Hamre offered the following tips for communicating with autistic students who are verbally limited:
- Utilize visual supports including cue cards, white boards and timers.
- Be short and concise with any verbal directions.
- Provide a model for good choices.
- Be patient with students who have processing delays, allowing five “slow” seconds.
- Use an effective communication system such as the Picture Exchange Communication System (PECS) or voice output device such as an AAC.
- Help them express frustration appropriately and problem-solve the situation.
She emphasized that bus drivers and monitors also need to develop problem-solving skills for this specific population. Then she provided a scenario involving an autistic boy who would bang his head on the window during much of the afternoon bus trip. When that happened, bus staff would place a towel or pillow by his window to prevent injury.
But what was odd, Hamre explained, was that the boy would suddenly stop doing it when they turned a corner and headed in a different direction. When she asked attendees why this might be, several answered and they were correct — the sun was in his eyes.
These types of sensory challenges are quite common, she said, and may include noise, light and tactile sensitivities as well as negative reactions to excess information.
“Your job is to make these kids as comfortable as you can while transporting them to and from school,” Hamre added.
To that end, she provided these additional recommendations for special-education student transporters:
- Be familiar with autism spectrum disorder.
- Ask questions when you need to like “How can we help?”
- Have communication cards on the bus.
- Ask the family or educator about the child’s communication system.
- Ask them for a “cheat sheet” of what works with that student.
- Know where the student’s “brain muffs” are kept, which muffle sounds.
- Resist responding negatively to social awkwardness or inappropriate behavior.
- Assure the child you are here to help him be safe on the bus and have a good trip.
- Remain calm. Be aware of voice volume and body language.
- Use basic, concrete language; do not use sarcasm.
- Employ the phrase, “The rule is…” rather than telling them what not to do.
- Celebrate and congratulate their strengths.
- Understand hitting, biting, spitting, kicking, etc. may occur if the child becomes unregulated while attempting to keep yourself and others safe.
- Understand and allow the child to carry special items on the school bus or van.
“Older kids with autism say they remembering feeling that they didn’t want people to give up on them. I learn more from talking with people who have autism than from reading articles and books,” continued Hamre. “They appreciate parents and teachers who showed they believed in them. You want to create mutual respect: 'We’re in this together and we’re going to get you to school safely.'”
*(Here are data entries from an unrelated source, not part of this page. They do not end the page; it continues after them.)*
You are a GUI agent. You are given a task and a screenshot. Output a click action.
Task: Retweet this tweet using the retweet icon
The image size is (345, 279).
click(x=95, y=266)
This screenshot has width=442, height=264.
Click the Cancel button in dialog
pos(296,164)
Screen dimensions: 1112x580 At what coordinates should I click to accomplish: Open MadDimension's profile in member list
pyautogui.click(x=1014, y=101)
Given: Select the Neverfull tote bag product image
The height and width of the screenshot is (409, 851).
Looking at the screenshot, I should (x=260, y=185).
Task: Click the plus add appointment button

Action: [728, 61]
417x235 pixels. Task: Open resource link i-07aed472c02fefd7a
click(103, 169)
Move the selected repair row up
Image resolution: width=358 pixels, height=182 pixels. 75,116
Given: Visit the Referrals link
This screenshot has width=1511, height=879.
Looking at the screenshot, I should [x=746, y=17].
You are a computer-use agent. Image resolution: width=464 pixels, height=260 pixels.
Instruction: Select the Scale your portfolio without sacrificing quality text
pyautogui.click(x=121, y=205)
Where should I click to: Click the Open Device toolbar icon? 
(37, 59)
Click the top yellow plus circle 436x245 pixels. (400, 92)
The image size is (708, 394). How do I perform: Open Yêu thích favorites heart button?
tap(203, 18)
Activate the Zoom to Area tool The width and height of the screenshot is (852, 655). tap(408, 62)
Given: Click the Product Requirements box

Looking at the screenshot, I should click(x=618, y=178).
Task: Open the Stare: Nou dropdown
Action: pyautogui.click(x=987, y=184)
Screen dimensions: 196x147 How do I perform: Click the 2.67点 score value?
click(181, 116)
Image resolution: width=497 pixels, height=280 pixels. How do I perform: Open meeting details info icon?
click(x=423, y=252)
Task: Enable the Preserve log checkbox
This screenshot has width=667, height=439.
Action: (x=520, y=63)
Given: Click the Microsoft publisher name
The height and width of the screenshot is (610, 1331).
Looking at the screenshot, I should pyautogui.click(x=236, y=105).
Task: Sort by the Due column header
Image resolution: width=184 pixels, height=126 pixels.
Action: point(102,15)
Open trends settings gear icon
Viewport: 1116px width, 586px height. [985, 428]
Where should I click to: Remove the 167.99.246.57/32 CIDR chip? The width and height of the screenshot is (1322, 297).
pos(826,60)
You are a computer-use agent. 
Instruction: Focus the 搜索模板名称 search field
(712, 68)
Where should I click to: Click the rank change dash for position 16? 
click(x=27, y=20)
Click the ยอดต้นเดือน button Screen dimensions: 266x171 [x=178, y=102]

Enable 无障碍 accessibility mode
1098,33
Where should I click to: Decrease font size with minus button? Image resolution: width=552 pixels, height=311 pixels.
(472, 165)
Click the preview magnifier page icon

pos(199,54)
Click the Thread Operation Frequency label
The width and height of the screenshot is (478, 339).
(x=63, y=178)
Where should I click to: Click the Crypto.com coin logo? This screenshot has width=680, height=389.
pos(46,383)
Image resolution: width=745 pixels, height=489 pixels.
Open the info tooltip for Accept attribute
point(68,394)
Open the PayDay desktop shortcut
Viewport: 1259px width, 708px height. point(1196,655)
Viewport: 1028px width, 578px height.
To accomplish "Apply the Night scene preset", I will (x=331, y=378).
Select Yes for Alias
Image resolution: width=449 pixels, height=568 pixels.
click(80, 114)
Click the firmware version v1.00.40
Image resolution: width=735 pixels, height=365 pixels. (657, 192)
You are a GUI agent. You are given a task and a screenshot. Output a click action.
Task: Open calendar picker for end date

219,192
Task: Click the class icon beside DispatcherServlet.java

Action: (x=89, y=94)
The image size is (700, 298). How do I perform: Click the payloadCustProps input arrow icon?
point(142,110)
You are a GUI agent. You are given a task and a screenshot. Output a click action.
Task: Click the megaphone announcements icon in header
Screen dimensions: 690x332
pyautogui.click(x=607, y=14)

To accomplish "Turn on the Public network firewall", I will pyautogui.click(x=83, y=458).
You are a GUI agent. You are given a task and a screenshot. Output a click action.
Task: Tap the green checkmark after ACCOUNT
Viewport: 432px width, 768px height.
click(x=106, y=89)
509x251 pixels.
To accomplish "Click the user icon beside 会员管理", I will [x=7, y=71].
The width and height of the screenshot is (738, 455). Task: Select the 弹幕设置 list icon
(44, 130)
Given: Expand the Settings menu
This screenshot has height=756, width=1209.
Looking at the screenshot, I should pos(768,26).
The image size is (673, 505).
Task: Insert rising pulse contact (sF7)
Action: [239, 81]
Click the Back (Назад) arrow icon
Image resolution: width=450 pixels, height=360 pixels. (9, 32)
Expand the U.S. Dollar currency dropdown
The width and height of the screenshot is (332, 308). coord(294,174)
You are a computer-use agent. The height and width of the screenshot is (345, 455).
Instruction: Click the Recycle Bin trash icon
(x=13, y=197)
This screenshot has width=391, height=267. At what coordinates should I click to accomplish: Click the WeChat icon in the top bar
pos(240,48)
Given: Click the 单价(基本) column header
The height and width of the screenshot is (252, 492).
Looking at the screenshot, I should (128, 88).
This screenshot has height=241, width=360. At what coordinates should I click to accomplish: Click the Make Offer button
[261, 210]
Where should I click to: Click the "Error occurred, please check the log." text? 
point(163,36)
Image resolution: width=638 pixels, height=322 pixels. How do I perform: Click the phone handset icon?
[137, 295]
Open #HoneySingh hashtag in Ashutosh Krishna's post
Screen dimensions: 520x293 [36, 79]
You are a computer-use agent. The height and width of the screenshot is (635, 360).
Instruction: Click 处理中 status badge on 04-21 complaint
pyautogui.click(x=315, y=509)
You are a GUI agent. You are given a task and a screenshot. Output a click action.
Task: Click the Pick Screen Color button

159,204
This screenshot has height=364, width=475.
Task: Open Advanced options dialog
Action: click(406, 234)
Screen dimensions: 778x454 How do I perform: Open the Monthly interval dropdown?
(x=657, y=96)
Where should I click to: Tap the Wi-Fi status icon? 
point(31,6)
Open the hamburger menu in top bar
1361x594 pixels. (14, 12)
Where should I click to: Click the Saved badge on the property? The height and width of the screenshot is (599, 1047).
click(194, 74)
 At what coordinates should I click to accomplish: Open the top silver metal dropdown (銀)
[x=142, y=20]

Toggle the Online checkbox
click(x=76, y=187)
She told STN that in recent years, the demand for this type of training has grown exponentially along with the surge in the number of students diagnosed with autism. At Giant Steps, Hamre said dozens of school buses drive up from 60 different school systems daily, and her staff as well as her parents can tell which employees have received training on transporting special needs students and which haven’t.
“I’ve had several people say this training is helpful for all kinds of kids, not just children with autism. If you learn to handle the toughest of the tough, the easier ones come kind of naturally.”
The same holds true for Hamre’s unique training approach presented earlier today, titled “Revisit ‘Grandma’s Law’ Via Behavior Modification.”
“We all had Grandmas who adored us no matter what shape or condition we were in. Our grandmas loved us and respected us, and they got us to do whatever they wanted. How did they do that? If we look back, grandmas are pretty powerful,” Hamre continued. “I created this training to focus more on how you want your students to be, which includes how you treat them … This is not just for kids with special needs but for all kids — in fact, all people.”